▸ **What you need to do**: Rewrite all rows with every "GUI agent" changed to "interface agent" and nothing else altered. Leave the pictures out of the output.
------ Material supplied
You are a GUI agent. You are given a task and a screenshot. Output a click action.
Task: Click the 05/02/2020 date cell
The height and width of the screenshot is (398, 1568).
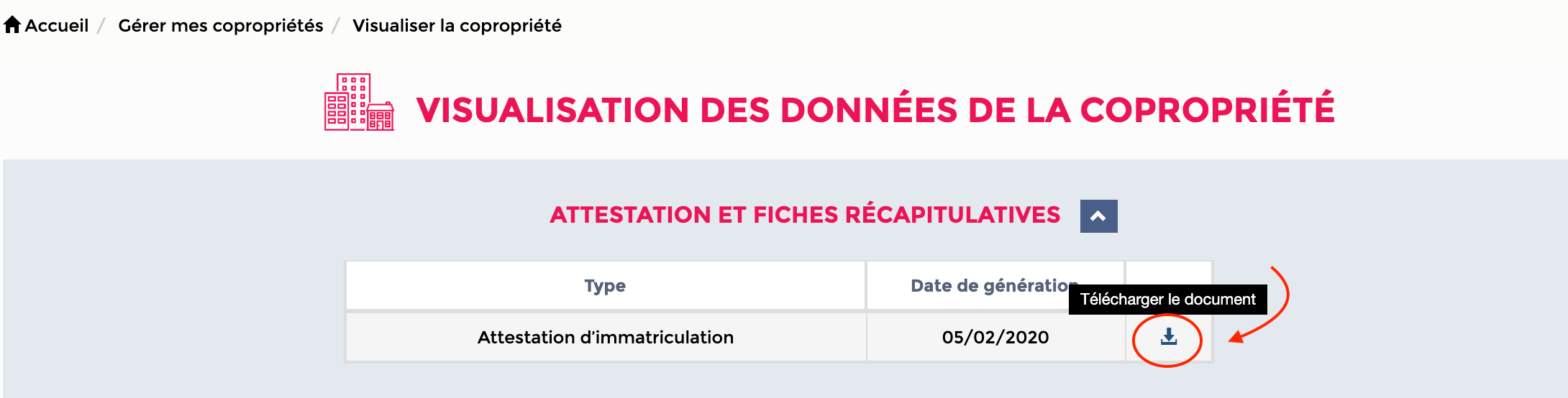[995, 337]
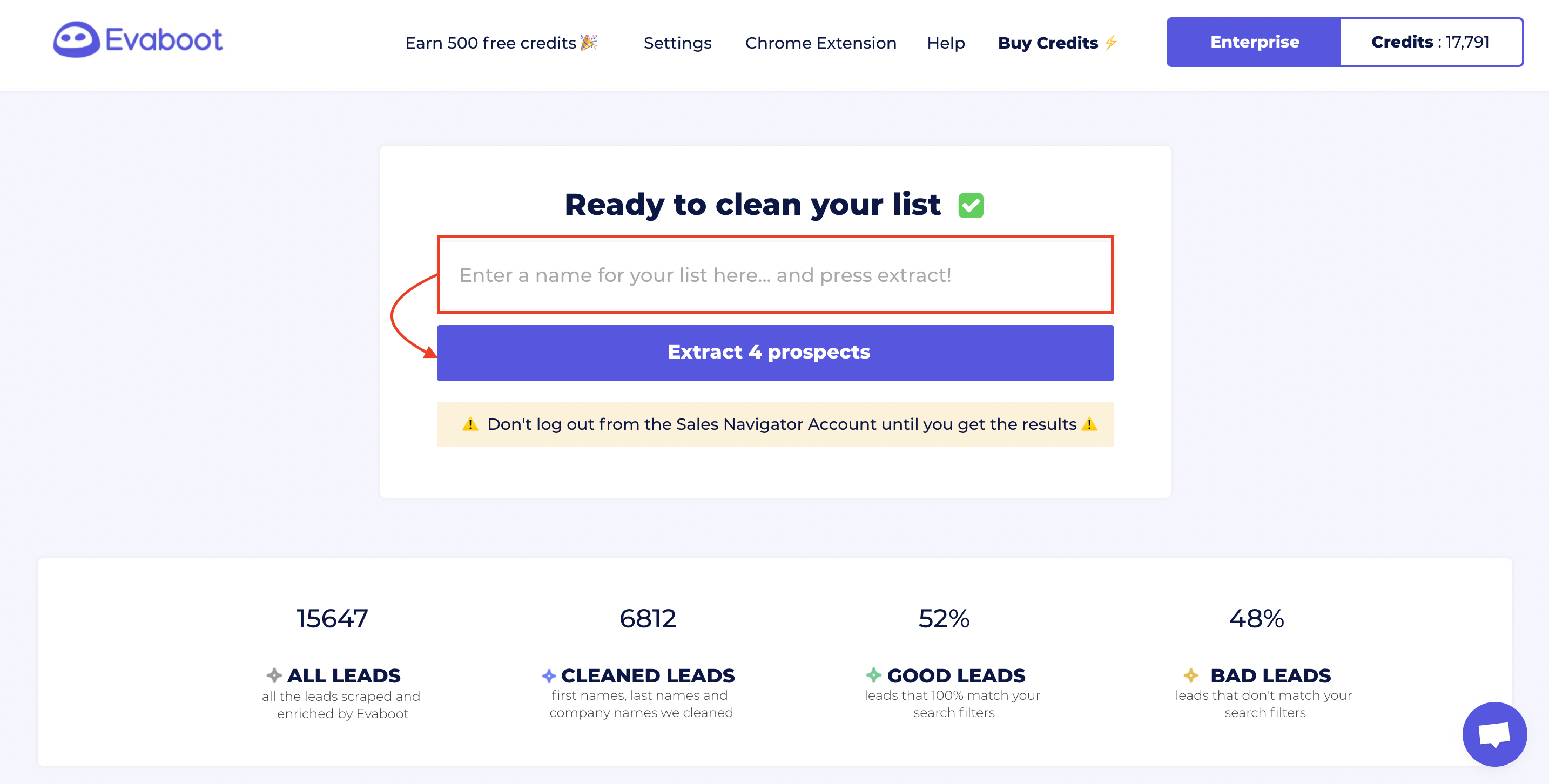The width and height of the screenshot is (1549, 784).
Task: Click the left warning triangle icon
Action: tap(470, 424)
------------
▸ **Task answer**:
You are a interface agent. You are given a task and a screenshot. Output a click action.
Task: Click the 05/02/2020 date cell
The height and width of the screenshot is (398, 1568).
[995, 337]
The width and height of the screenshot is (1549, 784).
Task: Click the left warning triangle icon
Action: tap(470, 424)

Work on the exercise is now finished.